I think there’s more pressure now for more transparency, what’s in the products. The regulatory aspect obviously is forcing some people to do it. I think that people are more into technology, more into cutting equipment. The employees are changing; after the recession a lot of people got out of the furniture industry because a lot of the manufacturing went to China. Now it’s coming back to the United States.
I think we’re being forced to put more technology on the manufacturing side; that’s just what I’m seeing in the industry. Now it’s harder to get experienced people, and technology is becoming a bigger part of the manufacturing process. As far as the retail side, there are a lot of big players coming along; there’s a lot of consolidation in the industry. Those are some of the things I see.
HFB: American Leather has an extremely loyal dealer base. How will your company assist them with the consolidation trend for smaller retailers?

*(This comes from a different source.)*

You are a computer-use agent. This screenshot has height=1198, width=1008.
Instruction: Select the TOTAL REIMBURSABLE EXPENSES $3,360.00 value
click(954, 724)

Veronica: What we’re doing is continuing to learn. What we’re trying to do is help them make sure that we continue to have amazing products, quality, and delivery, and keep working with them on how we market the product, how we make people aware of how to buy there, why local, why American Leather, why the store.
Every dealer is different, and it’s not like there’s one magic bullet that fits all. Our job is being out there, learning, listening to what they’re saying, listening to what they need, reacting, so it’s a win-win formula.
I think there’s still going to be room for big and small, because people buy differently. The big chain stores are for some people, and some people, they hate it. Variety. I think that the biggest thing with the small stores is making sure that they can execute, making sure they can deliver, making sure they can pay the bills.
We always say that we do more dollars per square foot than anybody else, so if they don’t have to have any inventory because we ship fast, it can be more efficient, and they can get more money for other stuff, so that’s our job.
HFB: Is direct-to-consumer via ecommerce or American Leather stores a consideration to contend with a lack of retail partners in the upper/premium price points in all markets?
Veronica: We are continuing to learn how the landscape is changing. We don’t know where things are going to go, but we are going out there, learning, listening, experimenting, moving with the times. We have loyal customers and we want them to be part of that.
HFB: What opportunities for growth do you see for retailers?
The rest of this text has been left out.